Data extracted from a collection:
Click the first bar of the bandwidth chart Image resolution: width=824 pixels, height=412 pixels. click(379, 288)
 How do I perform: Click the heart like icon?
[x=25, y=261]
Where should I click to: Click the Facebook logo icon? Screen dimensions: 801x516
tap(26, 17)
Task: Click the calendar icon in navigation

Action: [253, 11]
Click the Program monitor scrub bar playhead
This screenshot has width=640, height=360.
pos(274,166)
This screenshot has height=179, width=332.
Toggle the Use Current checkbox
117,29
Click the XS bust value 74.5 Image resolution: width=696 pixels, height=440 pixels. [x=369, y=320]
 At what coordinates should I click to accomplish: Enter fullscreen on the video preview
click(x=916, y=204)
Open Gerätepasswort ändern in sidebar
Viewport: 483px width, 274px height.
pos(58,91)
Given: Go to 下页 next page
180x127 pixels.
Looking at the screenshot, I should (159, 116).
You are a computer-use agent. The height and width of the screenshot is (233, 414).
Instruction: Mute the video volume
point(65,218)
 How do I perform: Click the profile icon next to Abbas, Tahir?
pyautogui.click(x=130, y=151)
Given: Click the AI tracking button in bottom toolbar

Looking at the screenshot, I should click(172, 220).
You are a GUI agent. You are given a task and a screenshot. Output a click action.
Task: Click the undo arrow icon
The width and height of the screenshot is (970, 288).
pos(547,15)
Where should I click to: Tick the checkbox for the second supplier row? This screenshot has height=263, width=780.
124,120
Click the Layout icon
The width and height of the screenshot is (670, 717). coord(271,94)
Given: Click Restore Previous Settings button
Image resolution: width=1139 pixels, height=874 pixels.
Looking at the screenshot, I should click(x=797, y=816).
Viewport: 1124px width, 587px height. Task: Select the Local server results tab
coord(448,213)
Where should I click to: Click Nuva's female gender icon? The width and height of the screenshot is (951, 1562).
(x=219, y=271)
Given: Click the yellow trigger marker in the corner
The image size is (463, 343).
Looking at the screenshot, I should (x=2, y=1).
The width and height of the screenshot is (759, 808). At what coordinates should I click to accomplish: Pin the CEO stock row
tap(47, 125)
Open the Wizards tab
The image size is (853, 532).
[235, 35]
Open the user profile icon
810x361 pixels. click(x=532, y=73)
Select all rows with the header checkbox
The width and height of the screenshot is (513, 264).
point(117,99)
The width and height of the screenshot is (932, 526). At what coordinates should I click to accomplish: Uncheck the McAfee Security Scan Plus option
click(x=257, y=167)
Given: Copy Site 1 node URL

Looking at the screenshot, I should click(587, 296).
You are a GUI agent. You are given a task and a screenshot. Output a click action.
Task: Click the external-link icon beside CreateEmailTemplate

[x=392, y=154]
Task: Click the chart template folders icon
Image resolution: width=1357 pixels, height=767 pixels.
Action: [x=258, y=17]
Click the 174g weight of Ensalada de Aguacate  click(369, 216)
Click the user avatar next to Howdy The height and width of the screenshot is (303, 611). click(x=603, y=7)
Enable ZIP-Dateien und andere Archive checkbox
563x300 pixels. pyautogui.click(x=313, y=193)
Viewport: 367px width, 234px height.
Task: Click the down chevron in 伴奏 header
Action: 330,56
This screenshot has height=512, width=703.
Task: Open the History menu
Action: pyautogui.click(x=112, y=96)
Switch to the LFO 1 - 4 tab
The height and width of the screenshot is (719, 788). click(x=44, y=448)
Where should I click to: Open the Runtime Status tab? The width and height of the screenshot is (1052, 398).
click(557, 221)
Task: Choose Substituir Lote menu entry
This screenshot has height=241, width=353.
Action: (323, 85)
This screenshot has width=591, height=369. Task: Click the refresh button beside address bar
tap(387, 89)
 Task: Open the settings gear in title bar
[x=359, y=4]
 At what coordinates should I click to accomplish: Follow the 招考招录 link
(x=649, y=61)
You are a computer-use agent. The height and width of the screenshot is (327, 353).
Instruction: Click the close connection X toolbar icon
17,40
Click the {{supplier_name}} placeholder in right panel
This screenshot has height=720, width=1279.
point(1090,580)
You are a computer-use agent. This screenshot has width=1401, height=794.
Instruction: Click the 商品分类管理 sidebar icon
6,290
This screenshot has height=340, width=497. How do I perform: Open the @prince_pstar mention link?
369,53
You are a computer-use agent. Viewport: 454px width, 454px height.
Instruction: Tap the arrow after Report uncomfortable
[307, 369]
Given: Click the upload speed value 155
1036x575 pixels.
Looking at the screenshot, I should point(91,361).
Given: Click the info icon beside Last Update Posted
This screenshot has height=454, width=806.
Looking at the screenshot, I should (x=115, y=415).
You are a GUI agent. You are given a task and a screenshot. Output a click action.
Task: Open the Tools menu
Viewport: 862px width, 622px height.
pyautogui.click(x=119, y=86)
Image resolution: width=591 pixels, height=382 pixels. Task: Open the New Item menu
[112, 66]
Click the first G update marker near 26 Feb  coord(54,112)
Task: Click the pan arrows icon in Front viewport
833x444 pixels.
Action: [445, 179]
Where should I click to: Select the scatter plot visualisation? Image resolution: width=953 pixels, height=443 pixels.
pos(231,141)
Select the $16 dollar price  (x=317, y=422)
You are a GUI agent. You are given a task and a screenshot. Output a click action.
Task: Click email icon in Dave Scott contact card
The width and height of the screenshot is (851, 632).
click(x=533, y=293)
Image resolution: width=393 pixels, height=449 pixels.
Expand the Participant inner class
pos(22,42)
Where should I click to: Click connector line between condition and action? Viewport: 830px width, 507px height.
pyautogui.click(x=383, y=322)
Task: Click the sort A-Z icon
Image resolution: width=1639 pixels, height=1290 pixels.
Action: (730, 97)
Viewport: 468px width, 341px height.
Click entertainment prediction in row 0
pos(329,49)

◆ **INSTRUCTIONS TO FOLLOW**
Lines above that have "computer": copy each of them.

◆ **SOLUTION FOR THIS EXERCISE**
You are a computer-use agent. The height and width of the screenshot is (233, 414).
You are a computer-use agent. The height and width of the screenshot is (327, 353).
You are a computer-use agent. This screenshot has width=1401, height=794.
You are a computer-use agent. Viewport: 454px width, 454px height.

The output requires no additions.